アクティブボード・2018年 1月
     ・・・・・2018年 1月 5日作成・・・・・
研究発表を行った学会;
   第25回日本血管生物医学会学術集会
   2017年12月 8日(大阪)
タイトル;マウス胎生期の腎臓における血管内皮細胞の分布と遺伝子発現.
発表者;村上 陽一 氏
   (熊本大学 発生医学研究所 腎臓発生学分野)
要旨;
 これまでマウス胎生期の腎臓における血管内皮の分布 (Robert et al. Am J Pathol, 1998) や遺伝子発現(Brunskill et al. PLoS One, 2010)については若干の報告があるものの、腎臓発生初期における血管内皮細胞の立体的な分布や詳細な遺伝子発現についての報告はまだ無い。本研究の目的は、腎臓血管内皮の発生を形態形成と遺伝子発現との両面から明らかにすることである。

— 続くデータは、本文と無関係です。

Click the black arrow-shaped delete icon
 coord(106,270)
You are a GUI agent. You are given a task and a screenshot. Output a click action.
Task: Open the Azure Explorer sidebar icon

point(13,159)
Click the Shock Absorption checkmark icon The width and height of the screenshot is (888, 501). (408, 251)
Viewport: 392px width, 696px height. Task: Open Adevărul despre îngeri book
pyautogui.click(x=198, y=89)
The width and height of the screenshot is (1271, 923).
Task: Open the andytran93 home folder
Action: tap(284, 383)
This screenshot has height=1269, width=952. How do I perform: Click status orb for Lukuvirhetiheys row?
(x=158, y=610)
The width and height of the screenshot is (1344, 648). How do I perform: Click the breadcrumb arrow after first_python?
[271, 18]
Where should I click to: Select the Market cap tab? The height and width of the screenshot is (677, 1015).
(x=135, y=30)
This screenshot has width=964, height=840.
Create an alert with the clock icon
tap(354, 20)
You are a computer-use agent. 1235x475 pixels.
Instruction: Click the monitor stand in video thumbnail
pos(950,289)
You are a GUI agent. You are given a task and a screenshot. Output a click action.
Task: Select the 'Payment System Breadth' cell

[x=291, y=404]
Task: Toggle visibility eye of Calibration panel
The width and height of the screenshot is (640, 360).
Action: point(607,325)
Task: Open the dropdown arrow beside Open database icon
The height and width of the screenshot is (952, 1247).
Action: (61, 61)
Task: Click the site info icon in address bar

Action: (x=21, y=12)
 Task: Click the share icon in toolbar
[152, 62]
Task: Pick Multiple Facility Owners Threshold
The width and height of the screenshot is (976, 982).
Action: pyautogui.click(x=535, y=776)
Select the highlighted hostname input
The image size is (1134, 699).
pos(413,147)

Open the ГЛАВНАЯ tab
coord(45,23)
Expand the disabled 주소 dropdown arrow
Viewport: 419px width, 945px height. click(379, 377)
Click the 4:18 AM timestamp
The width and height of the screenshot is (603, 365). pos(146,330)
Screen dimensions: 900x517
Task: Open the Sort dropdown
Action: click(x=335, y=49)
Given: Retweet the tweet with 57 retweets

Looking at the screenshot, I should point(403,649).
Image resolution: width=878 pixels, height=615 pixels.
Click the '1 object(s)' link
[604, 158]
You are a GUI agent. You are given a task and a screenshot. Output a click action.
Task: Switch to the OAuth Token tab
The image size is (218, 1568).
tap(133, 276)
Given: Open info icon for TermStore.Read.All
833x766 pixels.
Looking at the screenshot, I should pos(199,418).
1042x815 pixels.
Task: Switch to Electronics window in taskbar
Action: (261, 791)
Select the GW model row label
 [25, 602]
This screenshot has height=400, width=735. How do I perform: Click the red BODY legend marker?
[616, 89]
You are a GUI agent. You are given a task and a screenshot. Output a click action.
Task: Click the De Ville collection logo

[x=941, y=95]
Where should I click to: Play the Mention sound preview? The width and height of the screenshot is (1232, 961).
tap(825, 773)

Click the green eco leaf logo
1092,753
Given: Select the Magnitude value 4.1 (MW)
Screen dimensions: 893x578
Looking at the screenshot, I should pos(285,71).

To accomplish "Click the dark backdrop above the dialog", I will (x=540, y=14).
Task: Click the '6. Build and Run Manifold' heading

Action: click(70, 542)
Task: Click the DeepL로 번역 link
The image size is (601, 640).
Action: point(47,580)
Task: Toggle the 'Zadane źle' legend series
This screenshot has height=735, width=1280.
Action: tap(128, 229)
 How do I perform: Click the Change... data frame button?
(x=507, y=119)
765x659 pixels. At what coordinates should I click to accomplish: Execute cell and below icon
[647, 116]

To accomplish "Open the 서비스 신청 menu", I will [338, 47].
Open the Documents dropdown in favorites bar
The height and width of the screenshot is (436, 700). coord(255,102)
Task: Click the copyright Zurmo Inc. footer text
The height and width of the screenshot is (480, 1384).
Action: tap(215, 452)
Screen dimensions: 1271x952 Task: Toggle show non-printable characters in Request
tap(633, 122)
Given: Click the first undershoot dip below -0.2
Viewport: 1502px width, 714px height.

我々は腎臓発生の初期にあたる胎生11日目から13日目までの血管内皮細胞を whole-mount 免疫染色ならびに透明化法を用いて立体的に観察した。これにより、胎生11日目に腎臓内に存在する血管内皮細胞はNRP2陽性であり静脈の性質をもっていること、胎生12日目に腎動脈が形成され静脈と併走していること、胎生12日目の腎動脈が総腸骨動脈からも分岐していることが明らかとなった。また、胎生12日目の腎臓ならびに大動脈における血管内皮細胞を Fluorescent activated cell sorting (FACS) で単離し、マイクロアレイ解析によって遺伝子発現を比較した。これにより、腎臓発生初期における腎臓の血管内皮細胞は、既に大動脈の内皮細胞とは異なる遺伝子発現を有することが明らかとなった。さらに、将来、多能性幹細胞から腎臓血管内皮を誘導した際のアッセイ系を確立するために、腎臓の血管内皮を大動脈の血管内皮と入れ替えた上で再構成する実験も行っている。